Extract ::
Without a doubt, this is one of the most visually vibrant releases of the year. Upon first viewing the trailer, I thought the whole movie looked a little too pristine and polished, giving off that unnaturally smooth CGI look that populated another novel adaptation, The Lovely Bones. Thankfully, the entire thing is an absolute marvel to behold with some of the most credible computer generated characters ever to grace the screen. Additionally, I wrote off the pacing, assuming the majority of this story would be lengthy and arduous but in fact the shipwrecking incident takes place a considerable way in and much like Cast Away or The Old Man And The Sea, keeping the central focus on a sole character with little-to-nothing to cut away to has been executed with incredible precision and skill. This largely comes down to a combination of a very clever and compelling screenplay and spectacular performances. I say performances namely because, unlike many computer-generated characters, Richard Parker is an absolutely credible wonder. And I don’t simply mean visually; I can’t remember a single scene where I wasn’t gripped by a primal fear that at any moment the wild animal before me would simply snap and tear Pi to shreds. Then there’s Pi himself. From what I understand, Suraj Sharma had little to no previous acting experience but his quirky eccentricities, defiant human spirit and wracked faith are portrayed so exceptionally that it rivals the peak of several well-known actor’s prowess.

Provided information ::
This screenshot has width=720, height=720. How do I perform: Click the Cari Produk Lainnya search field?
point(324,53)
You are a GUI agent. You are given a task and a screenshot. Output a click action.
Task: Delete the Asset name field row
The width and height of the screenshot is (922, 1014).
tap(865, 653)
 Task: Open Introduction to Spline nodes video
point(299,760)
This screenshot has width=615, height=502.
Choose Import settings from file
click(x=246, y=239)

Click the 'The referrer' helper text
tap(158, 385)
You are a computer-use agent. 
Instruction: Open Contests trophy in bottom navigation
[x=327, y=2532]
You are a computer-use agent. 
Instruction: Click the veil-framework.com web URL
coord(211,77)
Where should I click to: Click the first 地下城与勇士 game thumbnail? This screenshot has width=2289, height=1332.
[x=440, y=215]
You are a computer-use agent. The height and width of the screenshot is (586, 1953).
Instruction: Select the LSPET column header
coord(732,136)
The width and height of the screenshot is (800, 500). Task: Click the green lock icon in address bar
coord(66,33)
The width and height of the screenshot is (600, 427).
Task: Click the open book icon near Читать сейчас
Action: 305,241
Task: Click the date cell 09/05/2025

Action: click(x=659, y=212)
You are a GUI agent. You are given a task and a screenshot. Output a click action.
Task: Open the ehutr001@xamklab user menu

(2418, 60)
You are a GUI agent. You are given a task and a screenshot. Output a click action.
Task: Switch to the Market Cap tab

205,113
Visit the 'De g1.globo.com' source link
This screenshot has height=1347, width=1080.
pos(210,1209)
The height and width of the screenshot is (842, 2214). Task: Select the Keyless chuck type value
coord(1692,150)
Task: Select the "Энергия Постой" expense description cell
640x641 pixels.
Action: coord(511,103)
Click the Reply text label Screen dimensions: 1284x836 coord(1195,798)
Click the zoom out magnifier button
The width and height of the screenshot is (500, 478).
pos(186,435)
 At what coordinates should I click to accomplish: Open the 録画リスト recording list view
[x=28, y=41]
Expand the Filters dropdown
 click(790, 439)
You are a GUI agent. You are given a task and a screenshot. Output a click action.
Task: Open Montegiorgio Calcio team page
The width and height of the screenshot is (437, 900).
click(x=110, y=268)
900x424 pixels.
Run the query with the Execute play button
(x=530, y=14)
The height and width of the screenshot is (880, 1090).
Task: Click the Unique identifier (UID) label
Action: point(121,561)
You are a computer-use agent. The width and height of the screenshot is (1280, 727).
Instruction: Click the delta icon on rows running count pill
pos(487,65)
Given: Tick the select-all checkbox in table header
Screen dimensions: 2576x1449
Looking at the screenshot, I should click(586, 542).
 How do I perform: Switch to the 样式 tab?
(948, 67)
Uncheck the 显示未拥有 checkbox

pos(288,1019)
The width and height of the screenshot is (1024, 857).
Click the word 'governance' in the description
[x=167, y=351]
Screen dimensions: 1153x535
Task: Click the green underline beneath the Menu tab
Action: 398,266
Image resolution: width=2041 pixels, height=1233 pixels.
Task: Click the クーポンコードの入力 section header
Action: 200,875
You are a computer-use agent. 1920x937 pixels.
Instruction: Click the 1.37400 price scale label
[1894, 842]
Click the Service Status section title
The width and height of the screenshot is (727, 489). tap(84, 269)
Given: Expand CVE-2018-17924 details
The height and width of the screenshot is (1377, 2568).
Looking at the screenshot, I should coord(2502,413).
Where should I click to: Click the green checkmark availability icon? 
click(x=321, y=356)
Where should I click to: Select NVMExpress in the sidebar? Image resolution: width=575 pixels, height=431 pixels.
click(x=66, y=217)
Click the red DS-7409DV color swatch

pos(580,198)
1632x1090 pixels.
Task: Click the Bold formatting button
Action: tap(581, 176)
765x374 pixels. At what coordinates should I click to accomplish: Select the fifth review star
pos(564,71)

Task 1 :: List every title of another work that the film review names for comparison.
Task 2 :: Write a continuation of the film review, picking up right after its final sentence.

Final answer 1 ::
The Lovely Bones
Cast Away
The Old Man And The Sea

Final answer 2 ::
But this film is so much more than a story about a boy and a tiger in a boat, it’s a story about a child’s relationship with God and how it evolves through suffering to a man’s relationship with God. Curiously enough, most viewers appear to have had the same reaction to this release, one of an overwhelming emotional nature. For those without faith, they see a compelling tale of man’s domination over nature, his ability to overcome obstacles and conquer tragedy by crafting simple tools, keeping his mind active and taking responsibility for wildlife. For those with religious beliefs, this is a story of the power of faith, of the intervention of God and the trials and tribulations we must endure to really know ourselves and deepen our holdings with a higher power. Then you have a strange minority group, shared by two dramatically different individuals: those who are happy in their religion, without doubt or conflict (not so much the big twelve, more the really fundamentalist groups) and the strictly atheist, those who believe in no form of god, science or even people; and for those people, this is just a boring story about a boy and a tiger in a boat. However, the truly fascinating element isn’t what you see in the film but how you interpret the story. But I’ll expand on that in my highlighted scene below.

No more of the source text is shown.